Take Virginia Gov. Glenn Youngkin, for example. He was elected in 2021 by riding culture-war issues like opposition to critical race theory, but he’s basically an establishment Republican, in the mold (temperament-wise) of Mitt Romney. So why was it reported this week that he’s going to Arizona to campaign for election denier Kari Lake?
As Nick Catoggio notes at The Dispatch, Youngkin’s capitulation is especially demoralizing because “If even the party’s most Romney-esque newcomer can’t muster neutrality, at a minimum, when asked to choose between an autocrat and a Democrat in Arizona, then the distinction between normies and the rest of the party feels functionally meaningless.”
And Youngkin isn’t the only member of Team Normal backing Lake. During the primary campaign, Arizona Gov. Doug Ducey called Lake a “fake” who was “misleading voters” by putting on an “act.” Then, after she won the Republican nomination, he endorsed her, prompting an Arizona Republic columnist to ask whether Ducey was lying about Lake then or now.
It is worth noting that Ducey primarily hit Lake from the right. He didn’t stress that she was an election denier (in fairness, he did say she was “misleading voters” about it), instead focusing on the fact that she wasn’t a true conservative.
In 2020, Ducey earned our respect by standing up to Donald Trump’s attempt to overturn the Arizona election results. So why is he abdicating his responsibility in 2022?

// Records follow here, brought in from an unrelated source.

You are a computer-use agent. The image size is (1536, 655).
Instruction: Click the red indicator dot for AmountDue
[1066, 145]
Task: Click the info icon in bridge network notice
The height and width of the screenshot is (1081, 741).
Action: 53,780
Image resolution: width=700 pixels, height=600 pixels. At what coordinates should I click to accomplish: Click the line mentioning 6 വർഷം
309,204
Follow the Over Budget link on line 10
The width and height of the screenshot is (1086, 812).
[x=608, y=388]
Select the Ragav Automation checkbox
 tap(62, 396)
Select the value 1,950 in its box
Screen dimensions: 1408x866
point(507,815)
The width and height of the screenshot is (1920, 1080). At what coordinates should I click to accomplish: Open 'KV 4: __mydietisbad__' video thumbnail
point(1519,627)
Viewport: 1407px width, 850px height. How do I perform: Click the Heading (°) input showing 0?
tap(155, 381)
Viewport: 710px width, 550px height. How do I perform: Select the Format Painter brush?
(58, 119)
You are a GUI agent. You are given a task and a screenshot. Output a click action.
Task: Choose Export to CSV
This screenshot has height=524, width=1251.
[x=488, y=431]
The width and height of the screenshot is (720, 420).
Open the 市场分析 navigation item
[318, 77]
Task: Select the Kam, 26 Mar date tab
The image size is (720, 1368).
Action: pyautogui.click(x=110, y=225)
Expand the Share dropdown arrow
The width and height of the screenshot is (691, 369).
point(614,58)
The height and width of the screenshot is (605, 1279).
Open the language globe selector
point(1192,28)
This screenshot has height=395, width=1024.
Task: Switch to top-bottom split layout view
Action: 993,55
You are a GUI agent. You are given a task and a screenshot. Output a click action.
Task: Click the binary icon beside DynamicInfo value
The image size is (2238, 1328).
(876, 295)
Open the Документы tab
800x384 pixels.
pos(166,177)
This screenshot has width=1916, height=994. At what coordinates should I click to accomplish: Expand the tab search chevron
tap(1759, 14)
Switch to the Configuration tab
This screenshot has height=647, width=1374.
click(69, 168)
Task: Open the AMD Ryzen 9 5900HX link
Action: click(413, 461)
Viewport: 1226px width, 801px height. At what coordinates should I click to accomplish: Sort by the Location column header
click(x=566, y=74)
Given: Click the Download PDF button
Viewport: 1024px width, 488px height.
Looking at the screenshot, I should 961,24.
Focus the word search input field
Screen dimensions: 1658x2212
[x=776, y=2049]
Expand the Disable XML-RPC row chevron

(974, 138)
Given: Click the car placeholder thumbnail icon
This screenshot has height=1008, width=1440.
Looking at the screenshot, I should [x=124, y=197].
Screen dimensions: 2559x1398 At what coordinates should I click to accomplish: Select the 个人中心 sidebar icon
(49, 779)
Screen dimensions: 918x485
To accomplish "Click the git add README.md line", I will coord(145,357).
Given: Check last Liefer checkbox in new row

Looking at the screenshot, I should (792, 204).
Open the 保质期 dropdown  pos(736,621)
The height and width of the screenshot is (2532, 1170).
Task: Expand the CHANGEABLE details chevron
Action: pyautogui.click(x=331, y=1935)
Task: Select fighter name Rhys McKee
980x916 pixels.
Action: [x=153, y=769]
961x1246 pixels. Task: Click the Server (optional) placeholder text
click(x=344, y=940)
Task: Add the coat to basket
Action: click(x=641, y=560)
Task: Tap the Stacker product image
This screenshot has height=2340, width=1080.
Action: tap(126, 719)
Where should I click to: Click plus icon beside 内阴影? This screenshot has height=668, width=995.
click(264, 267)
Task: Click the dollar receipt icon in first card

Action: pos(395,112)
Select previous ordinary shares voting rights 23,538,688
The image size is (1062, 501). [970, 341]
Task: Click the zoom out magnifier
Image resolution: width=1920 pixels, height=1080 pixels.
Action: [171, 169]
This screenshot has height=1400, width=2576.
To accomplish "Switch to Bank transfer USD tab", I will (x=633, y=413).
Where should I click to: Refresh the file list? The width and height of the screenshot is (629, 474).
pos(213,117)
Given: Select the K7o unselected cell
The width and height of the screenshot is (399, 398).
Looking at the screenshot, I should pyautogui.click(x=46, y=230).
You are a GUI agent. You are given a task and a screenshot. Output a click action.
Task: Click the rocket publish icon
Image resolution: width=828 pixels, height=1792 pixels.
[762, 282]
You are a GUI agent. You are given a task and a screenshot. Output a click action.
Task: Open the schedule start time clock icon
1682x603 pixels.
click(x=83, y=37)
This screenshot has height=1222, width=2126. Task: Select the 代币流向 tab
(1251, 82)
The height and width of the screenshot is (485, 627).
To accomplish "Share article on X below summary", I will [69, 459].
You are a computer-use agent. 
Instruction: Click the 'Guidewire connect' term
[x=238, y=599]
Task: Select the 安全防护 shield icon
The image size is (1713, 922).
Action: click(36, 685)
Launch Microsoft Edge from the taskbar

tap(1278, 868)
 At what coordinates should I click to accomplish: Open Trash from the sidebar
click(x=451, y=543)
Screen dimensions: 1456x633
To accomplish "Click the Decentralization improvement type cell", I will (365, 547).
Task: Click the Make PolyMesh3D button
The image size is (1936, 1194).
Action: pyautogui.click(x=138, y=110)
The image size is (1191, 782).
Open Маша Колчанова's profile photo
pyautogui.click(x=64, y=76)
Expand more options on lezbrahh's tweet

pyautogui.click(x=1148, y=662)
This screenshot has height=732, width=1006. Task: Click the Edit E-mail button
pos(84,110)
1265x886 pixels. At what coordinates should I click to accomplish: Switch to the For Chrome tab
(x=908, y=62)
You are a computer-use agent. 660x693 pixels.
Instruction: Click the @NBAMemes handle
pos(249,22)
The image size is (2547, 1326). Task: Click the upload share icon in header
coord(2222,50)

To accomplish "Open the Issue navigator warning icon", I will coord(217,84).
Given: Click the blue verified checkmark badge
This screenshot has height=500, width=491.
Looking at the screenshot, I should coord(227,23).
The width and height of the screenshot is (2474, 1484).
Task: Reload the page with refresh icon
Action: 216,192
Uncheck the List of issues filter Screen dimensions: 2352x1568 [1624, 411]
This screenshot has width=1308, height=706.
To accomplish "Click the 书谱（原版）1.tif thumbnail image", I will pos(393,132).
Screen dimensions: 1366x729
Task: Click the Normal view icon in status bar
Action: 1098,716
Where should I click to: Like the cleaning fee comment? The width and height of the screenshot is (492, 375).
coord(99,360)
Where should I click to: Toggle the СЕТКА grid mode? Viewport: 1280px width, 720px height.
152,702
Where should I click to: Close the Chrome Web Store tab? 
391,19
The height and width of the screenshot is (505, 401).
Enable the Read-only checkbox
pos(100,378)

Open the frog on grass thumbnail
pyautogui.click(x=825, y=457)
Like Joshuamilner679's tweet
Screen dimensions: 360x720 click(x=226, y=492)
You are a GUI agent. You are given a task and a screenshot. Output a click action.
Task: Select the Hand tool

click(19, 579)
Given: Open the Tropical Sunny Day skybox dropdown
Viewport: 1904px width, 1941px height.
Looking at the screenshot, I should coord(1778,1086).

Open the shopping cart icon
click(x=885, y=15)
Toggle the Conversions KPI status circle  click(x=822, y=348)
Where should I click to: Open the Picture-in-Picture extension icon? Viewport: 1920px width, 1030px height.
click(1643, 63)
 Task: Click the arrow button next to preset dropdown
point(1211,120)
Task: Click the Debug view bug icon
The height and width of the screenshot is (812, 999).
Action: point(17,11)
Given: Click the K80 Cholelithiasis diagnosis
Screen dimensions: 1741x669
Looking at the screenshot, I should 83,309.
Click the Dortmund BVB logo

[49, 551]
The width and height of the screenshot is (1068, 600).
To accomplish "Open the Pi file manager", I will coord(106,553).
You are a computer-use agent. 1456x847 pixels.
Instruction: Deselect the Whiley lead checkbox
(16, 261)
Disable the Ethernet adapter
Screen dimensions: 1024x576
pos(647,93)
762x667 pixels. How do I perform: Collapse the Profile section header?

We might also direct this question at Georgia Gov. Brian Kemp, who likewise bravely resisted Trump’s attempt to overthrow his state’s 2020 election results by pressuring state officials to “find the votes.”
These days, however, The Bulwark’s Amanda Carpenter writes that Kemp is standing “shoulder-to-shoulder with one of the state’s top election deniers. That man is his running mate, the GOP candidate for lieutenant governor, Burt Jones.”
At this point, I’d be surprised to find a prominent Republican who isn’t backing a proponent of The Big Lie.
To get a sense of the level of depravity infecting today’s GOP, look no further than Wednesday, when a mere nine House Republicans (including Cheney) voted for the Electoral Count Act. This commonsense reform was intended to make it less likely that any future attempts to overthrow an election would succeed. As far as I’m concerned, this reform should have passed unanimously. Yet 203 Republicans voted “no.”
And it gets worse. As Politico notes, most of the nine Republicans who voted for the bill “have either lost their primaries or announced their retirements.” It truly is a sad state of affairs. For those of us holding on to hope that someday normal Republican leaders will retake their party, I’m starting to wonder how many even exist.
In the book of Genesis, Abraham bargains with the Lord, getting Him to agree to save the city of Sodom if he could find as few as ten righteous people.
Today’s Republican Party couldn’t live up to that low standard, either.